The short answer is the patience of my mother. When my parents come to visit, my mother has an almost infinite ability to sit on the floor and play with my kids. And my eldest relished this. But, and this really stung, just as he’d gotten good at communicating in Hebrew, here was someone willing to lavish extraordinary attention on him and she couldn’t understand him.
It was after one such visit at around the age of 4 that he told me to switch the TV to English. There is one English only children’s TV channel on our cable system. The shows are a little old and quirky but they’re all in English. This was all he wanted for weeks. He ignored his previous favorite shows and concentrated only on the English.
I added “Cars” and other Pixar hits to the mix and within three months, he was starting to speak to me in English.
There is something joyous about sticking your child in front of the TV and actually seeing it help him.
Sarah spoke about not wanting to be the outsider, using Hebrew with her kids in public sometimes. I gave up on that. I just can’t do it and now, at 6, my son responds in English to my Hebrew every time by asking why I’m speaking Hebrew.

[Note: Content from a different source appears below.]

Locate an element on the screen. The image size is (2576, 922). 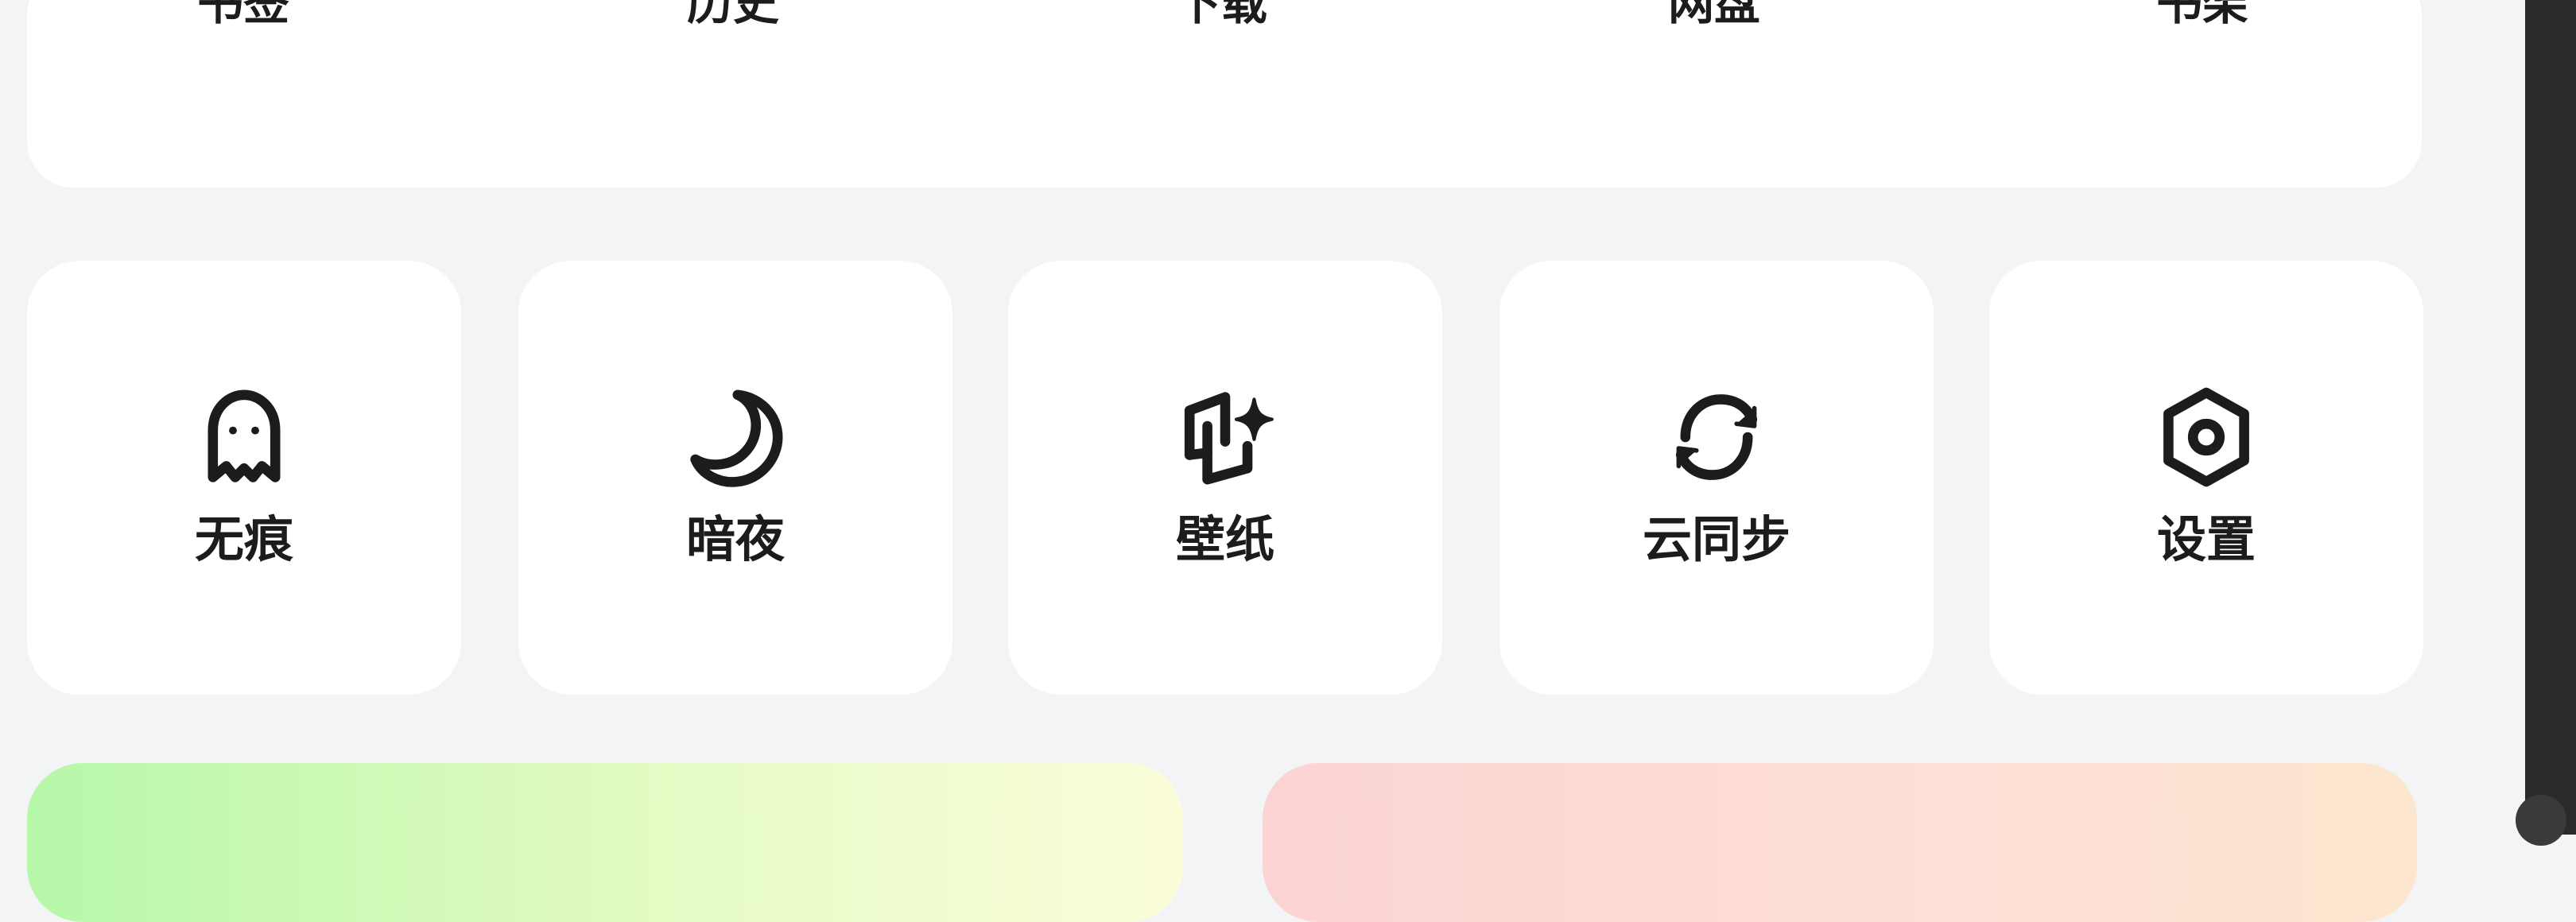
menu-item-label: 网盘 is located at coordinates (1714, 15).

I can tell that his Hebrew grammar and vocabulary are stronger but I’m patient and careful to correct his English repeatedly. Every now and then he will ask his mother for a word in English before telling me something.
My younger son, born just after we arrived in Israel and now 3 1/2, is following a similar path: he’s already called me four times from his bed as I write this to tell me, “My tummy is hurting,” (his preferred bed time delaying tactic du jour).
And believe me, the English voices in “Cars” are so much better than the Hebrew ones.
I think my eldest is proud of his English speaking dad. And I’m so proud to give my little Jewish kids this double gift I never received. English will help them everywhere else in the world, but for our lucky generation of Jews, home is Hebrew.